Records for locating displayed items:
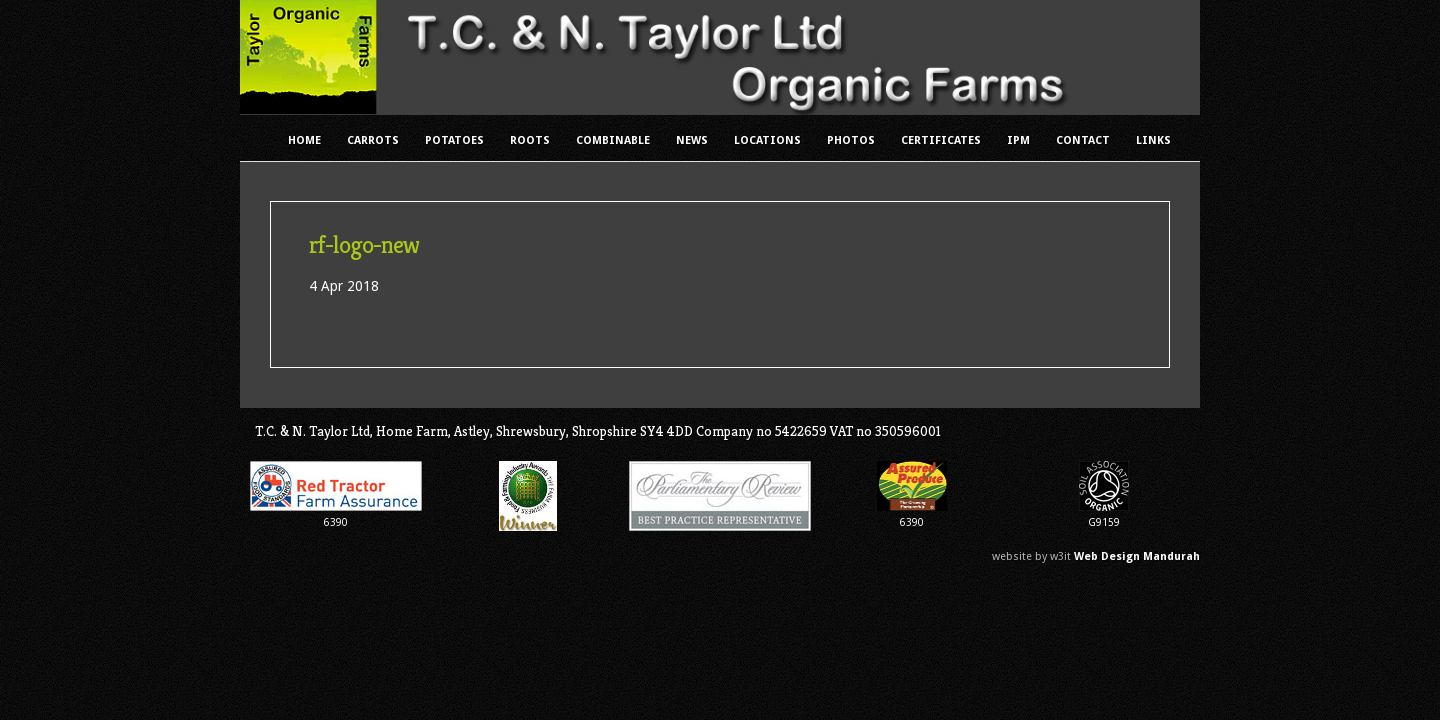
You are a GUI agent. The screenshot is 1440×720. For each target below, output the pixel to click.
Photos (851, 140)
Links (1153, 140)
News (692, 140)
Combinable (613, 140)
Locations (767, 140)
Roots (530, 140)
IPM (1018, 140)
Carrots (373, 140)
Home (304, 140)
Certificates (941, 140)
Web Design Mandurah (1137, 556)
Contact (1083, 140)
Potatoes (454, 140)
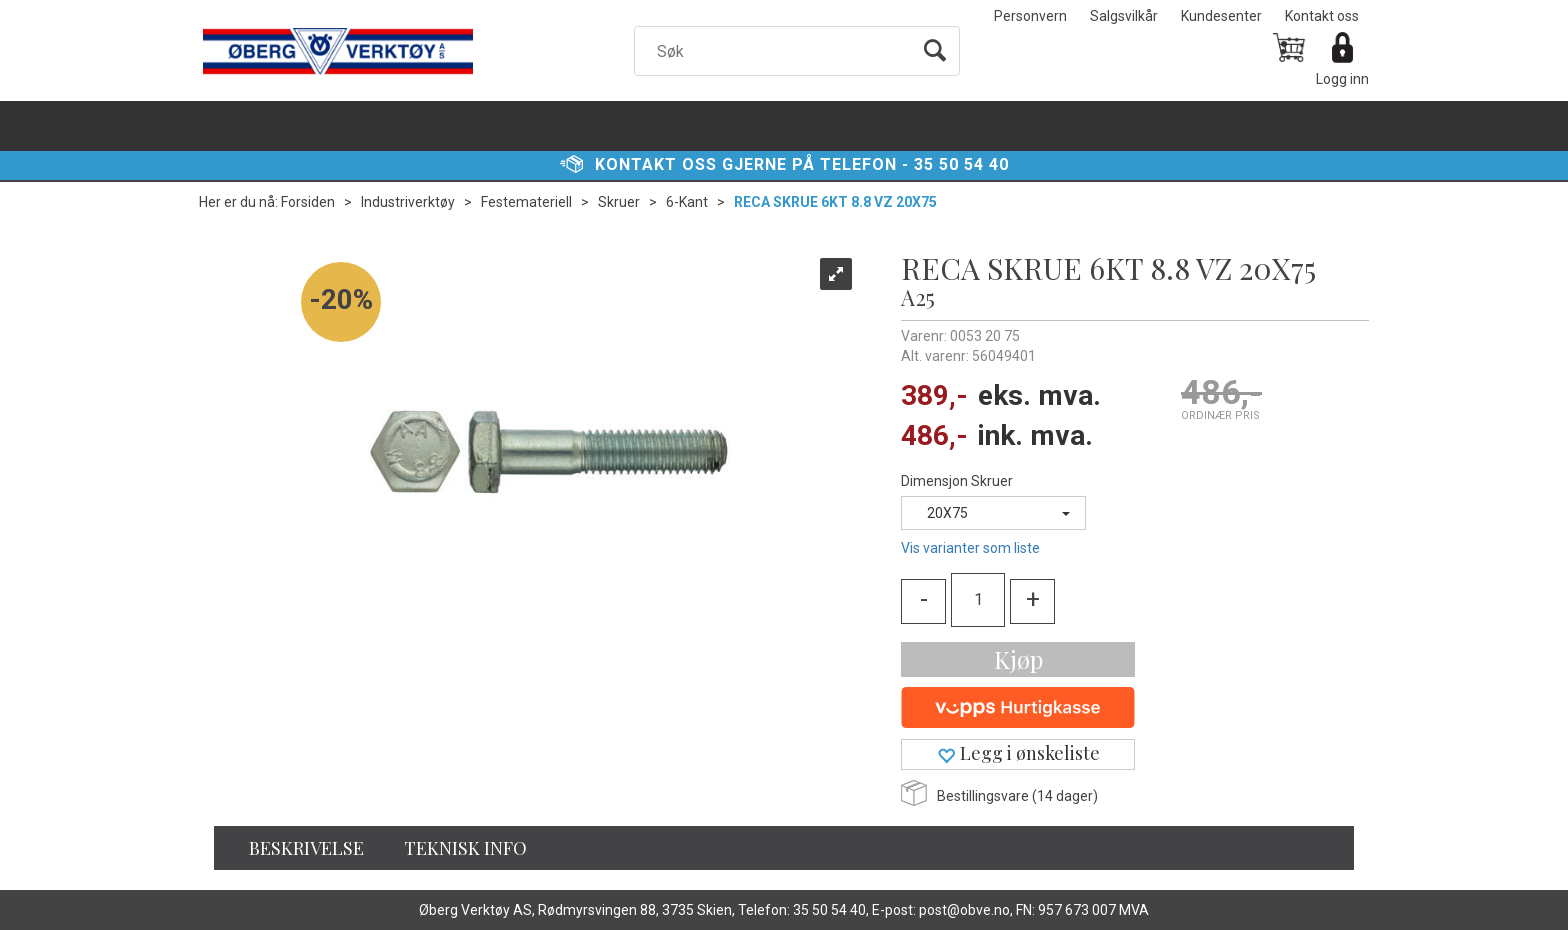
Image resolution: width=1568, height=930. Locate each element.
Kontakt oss (1322, 16)
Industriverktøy (408, 202)
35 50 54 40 (961, 164)
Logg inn (1342, 79)
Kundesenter (1221, 16)
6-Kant (687, 202)
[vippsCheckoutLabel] (1018, 708)
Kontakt (636, 164)
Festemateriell (526, 202)
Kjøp (1018, 659)
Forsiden (308, 202)
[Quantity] (978, 600)
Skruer (619, 202)
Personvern (1030, 16)
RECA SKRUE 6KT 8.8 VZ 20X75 (835, 202)
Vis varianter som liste (970, 548)
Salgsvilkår (1124, 16)
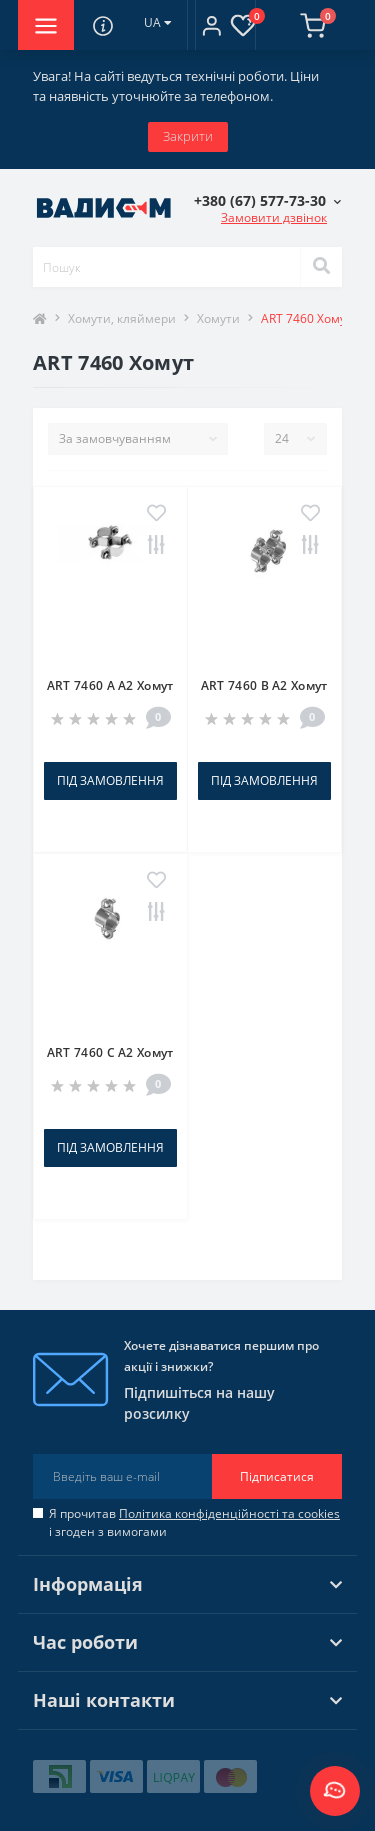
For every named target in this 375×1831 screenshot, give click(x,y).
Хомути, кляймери (122, 318)
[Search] (321, 267)
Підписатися (277, 1476)
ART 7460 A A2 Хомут (110, 685)
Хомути (218, 318)
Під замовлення (110, 780)
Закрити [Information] (188, 136)
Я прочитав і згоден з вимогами (194, 1522)
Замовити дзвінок (274, 217)
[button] (211, 25)
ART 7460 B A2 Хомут (264, 685)
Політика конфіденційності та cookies (229, 1513)
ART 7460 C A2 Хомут (110, 1052)
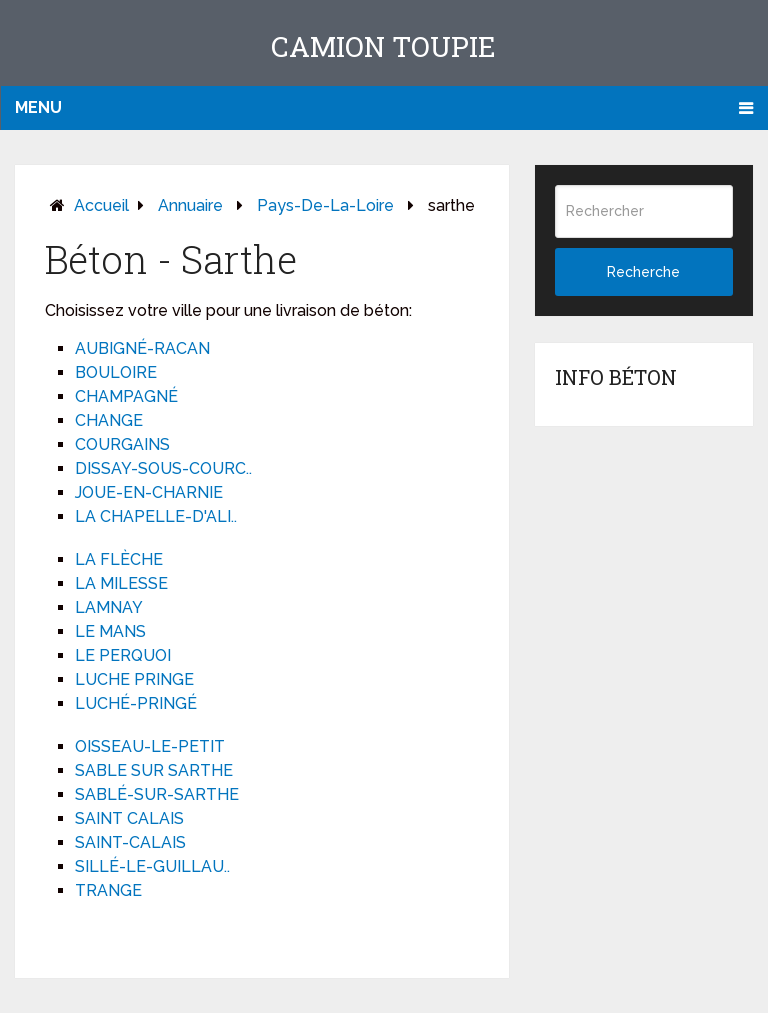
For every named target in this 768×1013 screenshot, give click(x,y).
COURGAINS (122, 444)
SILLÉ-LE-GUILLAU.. (152, 866)
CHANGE (109, 420)
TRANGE (108, 890)
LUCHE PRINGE (134, 679)
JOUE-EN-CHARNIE (149, 492)
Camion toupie (383, 46)
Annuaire (190, 205)
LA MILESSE (121, 583)
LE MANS (110, 631)
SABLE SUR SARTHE (154, 770)
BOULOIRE (116, 372)
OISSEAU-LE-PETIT (150, 746)
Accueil (101, 205)
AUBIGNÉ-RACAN (142, 348)
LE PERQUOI (123, 655)
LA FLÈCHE (119, 559)
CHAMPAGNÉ (126, 396)
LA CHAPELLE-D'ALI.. (156, 516)
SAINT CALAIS (129, 818)
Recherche (643, 272)
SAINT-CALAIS (130, 842)
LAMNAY (109, 607)
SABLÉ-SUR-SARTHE (157, 794)
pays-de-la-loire (325, 205)
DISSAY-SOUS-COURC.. (163, 468)
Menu (38, 107)
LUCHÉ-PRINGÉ (136, 703)
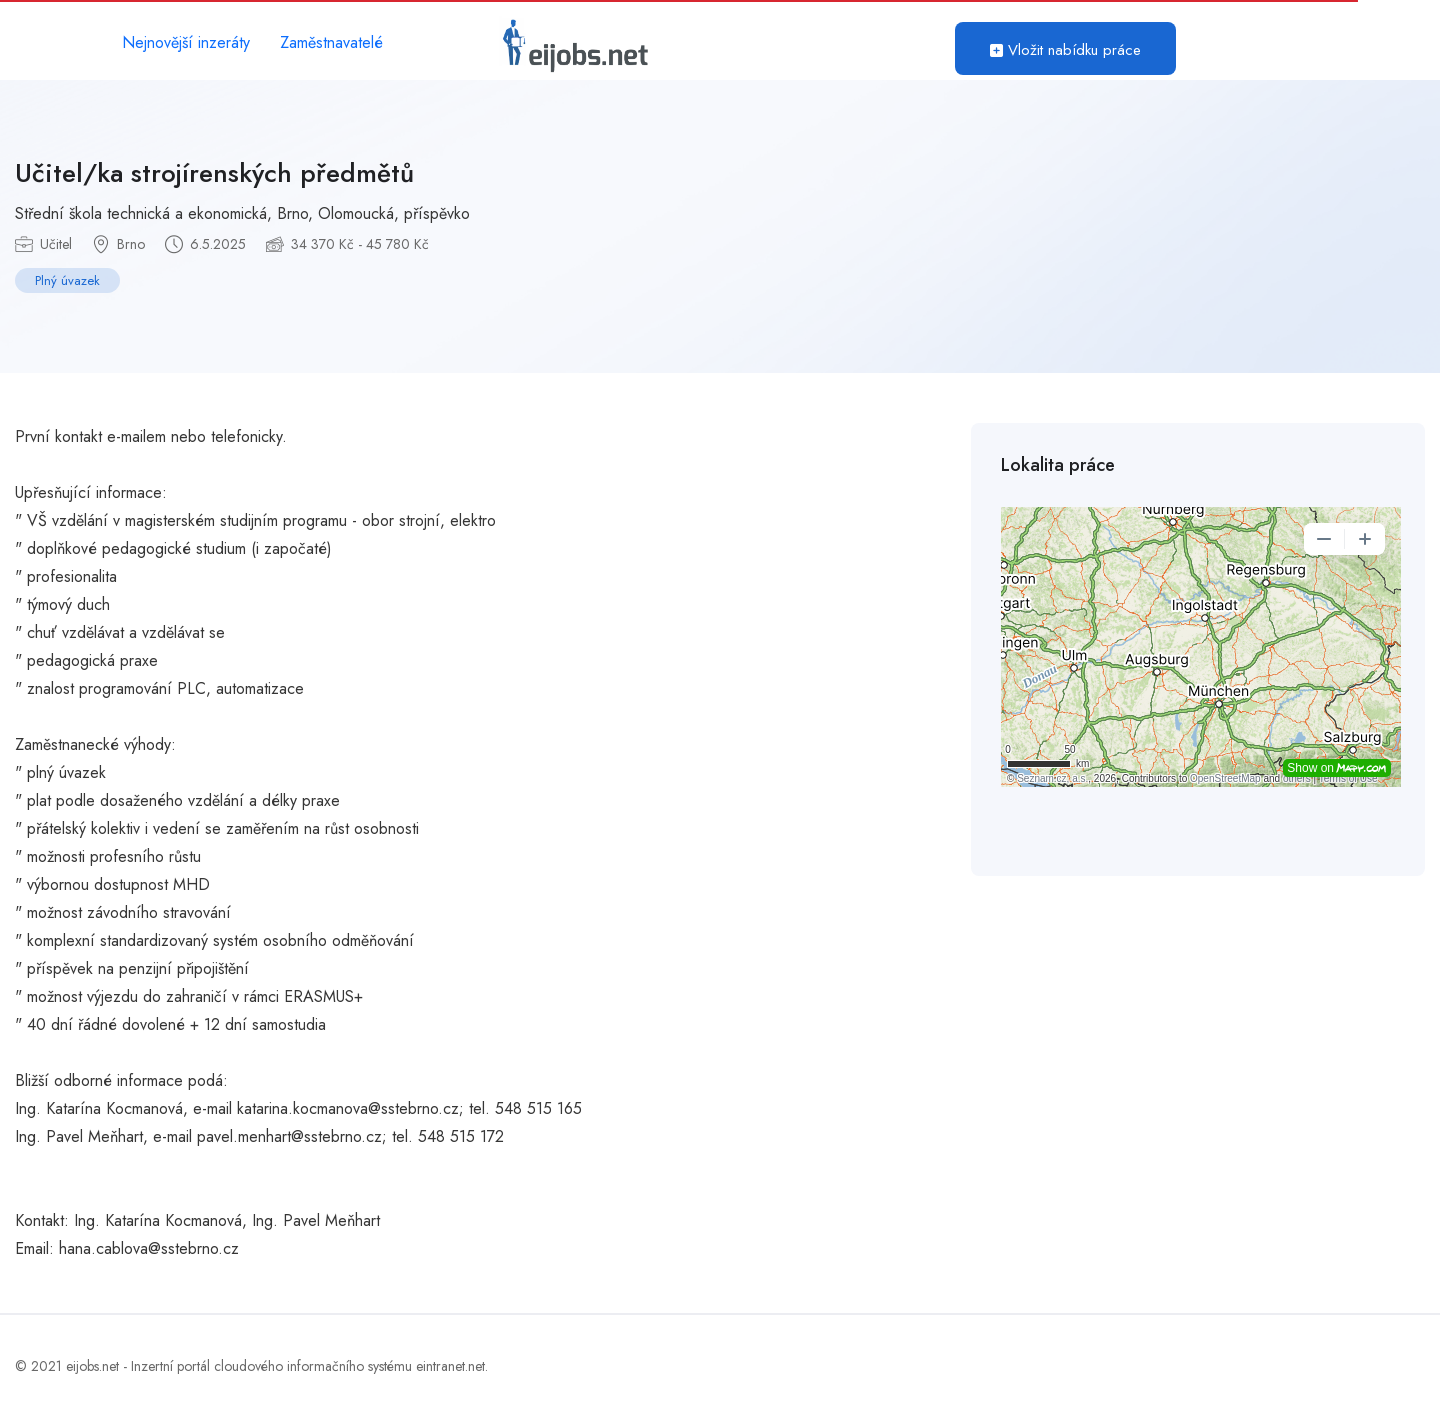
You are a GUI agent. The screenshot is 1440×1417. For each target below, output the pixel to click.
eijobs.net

Written exercise: Rewrite the stretch of records from the line containing "Links (1153, 140)" through the line containing "Salgsvilkår (1124, 16)", replacing "Carrots" with "Onions" and leaving everything else unchanged. Leave the pictures out of your answer.

Output of the exercise:
Links (1153, 140)
News (692, 140)
Combinable (613, 140)
Locations (767, 140)
Roots (530, 140)
IPM (1018, 140)
Onions (373, 140)
Home (304, 140)
Certificates (941, 140)
Web Design Mandurah (1137, 556)
Contact (1083, 140)
Potatoes (454, 140)
Image resolution: width=1568, height=930. Locate each element.
Kontakt oss (1322, 16)
Industriverktøy (408, 202)
35 50 54 40 (961, 164)
Logg inn (1342, 79)
Kundesenter (1221, 16)
6-Kant (687, 202)
[vippsCheckoutLabel] (1018, 708)
Kontakt (636, 164)
Festemateriell (526, 202)
Kjøp (1018, 659)
Forsiden (308, 202)
[Quantity] (978, 600)
Skruer (619, 202)
Personvern (1030, 16)
RECA SKRUE 6KT 8.8 VZ 20X75 (835, 202)
Vis varianter som liste (970, 548)
Salgsvilkår (1124, 16)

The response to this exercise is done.